Le Citizen Lab, un centre de recherche fondé par Deibert en 2001 et hébergé à l'Université de Toronto, fonctionne comme un service de contre-espionnage pour la société civile. L'institution enquête sur les cybermenaces exclusivement dans l'intérêt public, exposant d'importants abus numériques au cours des deux dernières décennies. Son travail consiste à identifier et à analyser les logiciels espions sophistiqués et autres outils utilisés pour cibler les journalistes, les militants des droits de l'homme et d'autres membres de la société civile.
Pendant des années, Deibert et ses collègues ont considéré les États-Unis comme une référence en matière de démocratie libérale, mais cette perspective évolue. Les enquêtes du Citizen Lab ont révélé des cas où des gouvernements démocratiques ont utilisé des technologies de surveillance d'une manière qui remet en question les libertés civiles. Les conclusions du centre ont suscité des contestations judiciaires, des changements de politique et une sensibilisation accrue aux risques associés à la surveillance numérique.
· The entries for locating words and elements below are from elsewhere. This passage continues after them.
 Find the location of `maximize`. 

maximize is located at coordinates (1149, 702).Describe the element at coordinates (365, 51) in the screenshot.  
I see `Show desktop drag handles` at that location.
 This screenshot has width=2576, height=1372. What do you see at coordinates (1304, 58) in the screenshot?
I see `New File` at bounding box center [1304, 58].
Le travail du Citizen Lab a eu un impact significatif sur l'industrie technologique, incitant les entreprises à corriger les vulnérabilités de leurs produits et à améliorer les mesures de sécurité. Les recherches de l'organisation ont également contribué à un débat public plus large sur les implications éthiques des technologies de surveillance et sur la nécessité d'une plus grande transparence et responsabilité.